Hablamos de una metafísica y de cuestionamientos, como el poema anterior, pero también está el Juarroz resolutivo, el que simplifica, el que desde lo más cotidiano sondea el mundo, el misterio de la vida y la muerte que nos rebasa más allá de nuestro yo (sin exclusividad), y cohabitan en unión libre:
Mientras haces cualquier cosa,
alguien está muriendo.
Mientras te lustras los zapatos,
mientras odias,
mientras le escribes una carta prolija
a tu amor único o no único.
Y aunque pudieras llegar a no hacer nada,
alguien estaría muriendo,
tratando en vano de juntar todos los rincones,
tratando en vano de no mirar fijo a la pared.
Y aunque te estuvieras muriendo,
alguien más estaría muriendo,
a pesar de tu legítimo deseo
de morir un minuto con exclusividad.
Por eso, si te preguntan por el mundo,
responde simplemente: alguien está muriendo.

* **DATOS PROPORCIONADOS**:
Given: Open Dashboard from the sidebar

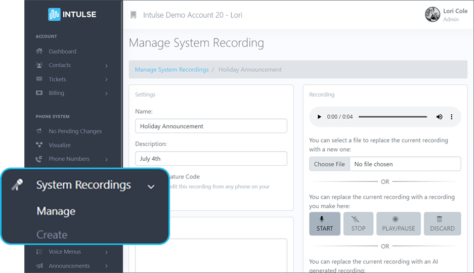Looking at the screenshot, I should point(62,52).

* **ENUNCIADO**:
Según el poema de Juarroz citado en el texto de la página, ¿qué se debe responder si a uno le preguntan por el mundo?

* **SOLUCIÓN DEL PROBLEMA**:
Simplemente: alguien está muriendo.